We tested the integrative multi-trait breeding strategy in three additional datasets to explore its versatility and reliability (see the “Methods” section). Two of the datasets were association panels, including 368 diverse inbred lines from China and 282 diverse inbred lines from the US, called Maize368 and Maize282, respectively. The other was a rice bi-parental population with 210 recombinant inbred lines (Rice210).

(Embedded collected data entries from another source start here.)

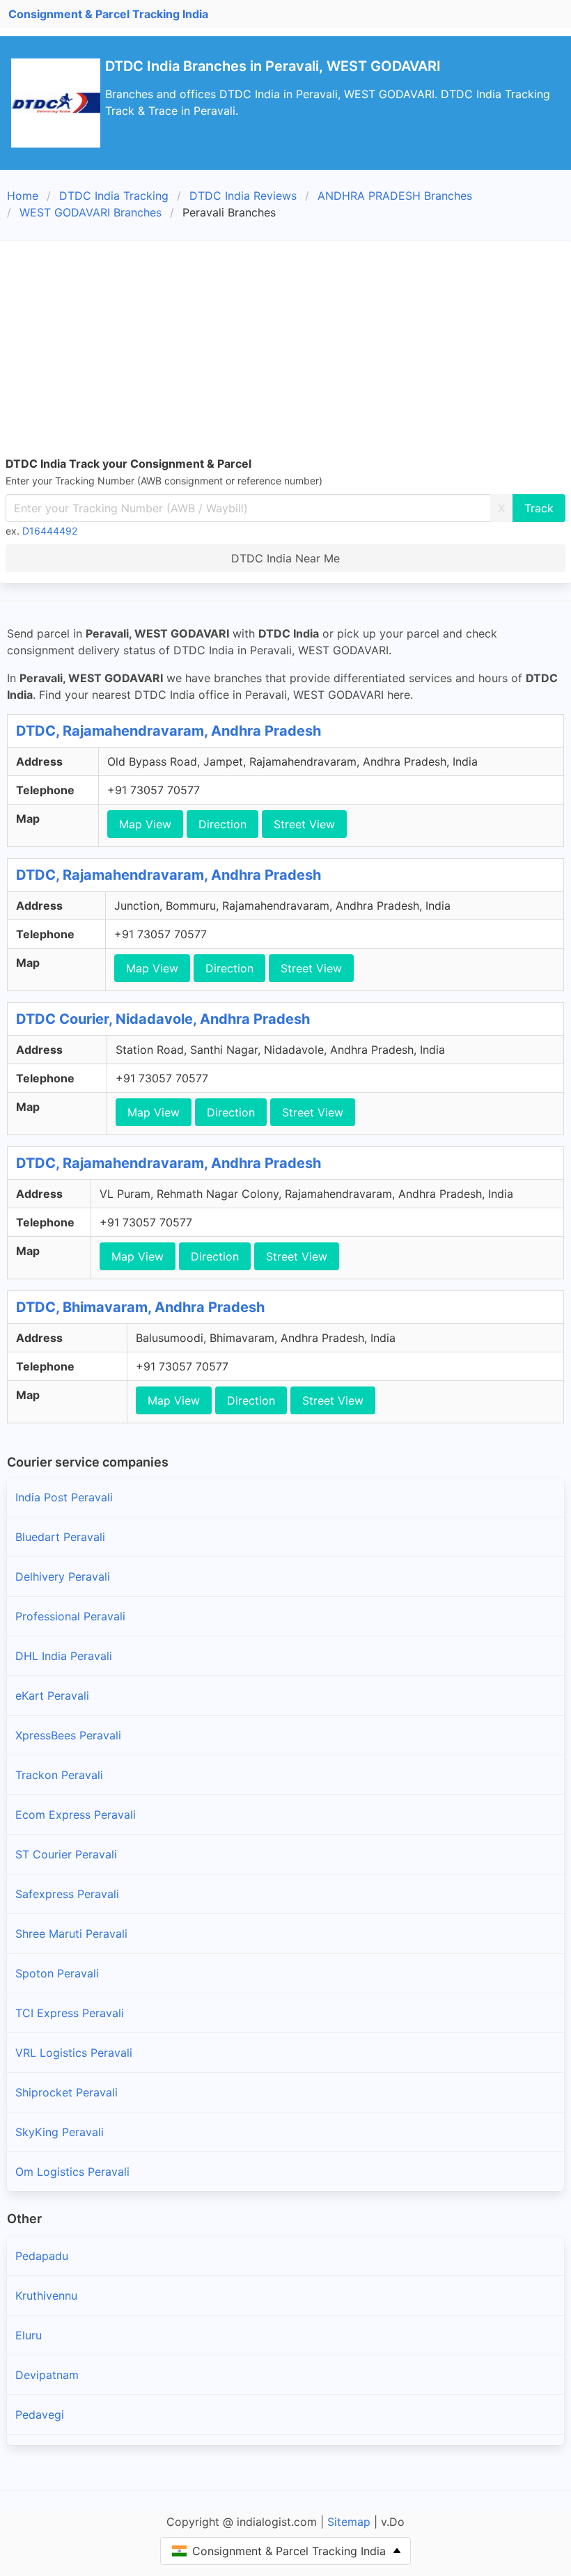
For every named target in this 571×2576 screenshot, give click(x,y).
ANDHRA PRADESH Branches (395, 196)
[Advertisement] (285, 350)
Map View (145, 824)
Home (22, 196)
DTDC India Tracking (114, 196)
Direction (222, 824)
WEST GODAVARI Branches (90, 212)
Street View (304, 824)
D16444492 (49, 531)
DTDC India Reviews (243, 196)
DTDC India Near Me (285, 558)
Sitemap (348, 2522)
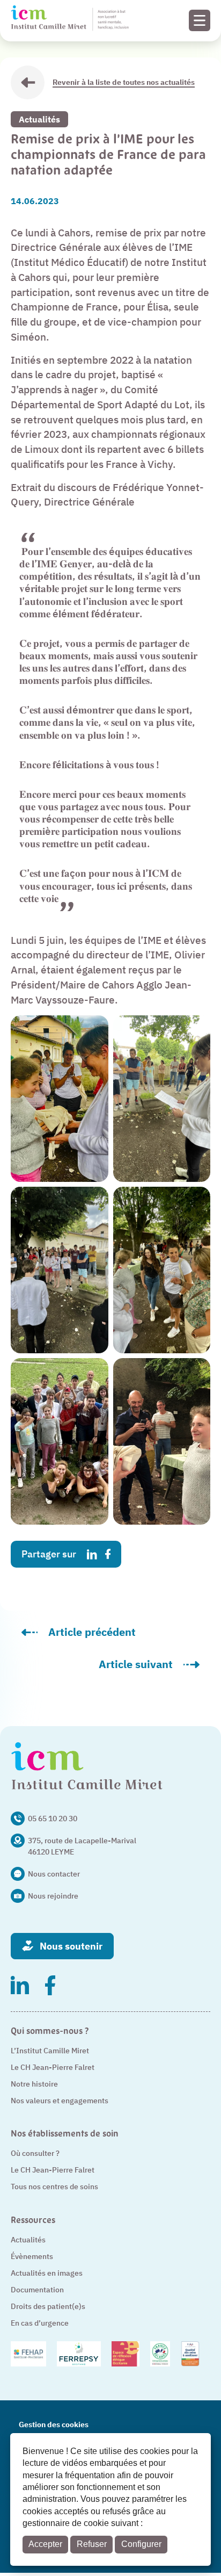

Maize368 were genotyped with 1.25M SNPs and phenotyped for 17 agronomic traits, 88 transcriptomic traits, and 24 metabolic traits. To validate the ability of the machine learning algorithm to select superior breeding candidates in this dataset, we performed TOP with agronomic traits first, then adding transcriptomic traits, and then further adding metabolic traits. We found that TOP’s identification rate significantly increased after adding transcriptomic traits (P=1.35E−25; Fig. 4A) but did not change much when further adding metabolic traits. Maize282 was characterized with 50,878 SNPs, 21 agronomic traits, 144 transcriptomic traits from developing tissues, and 182 transcriptomic traits from adult tissues. A similar pattern was seen in Maize282 analyzed with TOP as was seen in Maize368, and the identification rate increased significantly from agronomic traits alone to agronomic plus transcriptomic traits together (P=2.66E−7; Fig. 4B). In the Rice210 dataset of 270,820 SNPs, 4 agronomic traits, 46 transcriptomic profiles, and 38 metabolites were analyzed with TOP. A high identification rate was seen when either of the one set of 46 transcriptomic traits or 84 combined traits were analyzed with 4 agronomic traits (P=3.36E−216; Fig. 4C). With the pool size increased, the identification rate was largely reduced in the two maize datasets, while it remained high (~0.8) in the Rice 210 even when the pool size reached 80 individuals. This result demonstrated that the selection efficiency of the algorithm can be boosted by adding molecular and cellular traits which are easily available by multiplex omics technologies, while the performance may be varied due to the population diversity.

Fig. 4
figure 4

Improvement of TOP accuracy driven by robust omics data. AC Identification rate of TOP increases when more omics traits are included in the model. For the Maize368 dataset, 17 agronomic traits (Agro), 88 transcriptomic traits (Exp), and 24 metabolic traits (Met) were sequentially added in the TOP model; For the Maize282 dataset, 21 agronomic traits, 144 transcriptomic traits from developing tissues (Exp1) and 182 transcriptomic traits from adult tissues (Exp2) were sequentially added in the TOP model; For Rice210 dataset, 4 agronomic traits (Agro), 46 transcriptomic traits (Exp), and 38 metabolic traits (Met) were included. All omics data with single-trait prediction accuracy less than 0.25 were excluded from the analyses. DF Identification rate improvement due to filtering low-quality data. Before model training, traits with prediction accuracy (r) greater than 0.5 were considered; after training, traits with poor weights (w<0) were excluded from the model

It is worthy to note that simply adding more traits will not necessarily improve the TOP accuracy, as illustrated that adding metabolic traits appeared to reduce the identification rate from agronomic and transcriptomic traits (Fig. 4A, B). Motivated by the hypothesis that those traits less predictable may introduce noise rather than the helpful information for training the TOP algorithm, we tested the algorithm performance by excluding traits with low prediction accuracy (r). Indeed, by keeping predictable traits only (r>0.5), the identification rate in Maize368 significantly increased across all pool sizes (P=1.48E−20). In particular, a nearly 2-fold accuracy increase occurred in the largest pool of 80 individuals (Fig. 4D). An improvement was also observed in Maize282 (P=1.28E−20; Fig. 4E) and Rice210 (P=7.23E−12; Fig. 4F). A fraction of traits were exceedingly poor predictors and were estimated to have negative weights after running the learning process in TOP; and excluding these traits improved identification rates further, especially in Maize282 (Fig. 4D–F). This improvement may be due to the reduction of model complexity and measurement errors.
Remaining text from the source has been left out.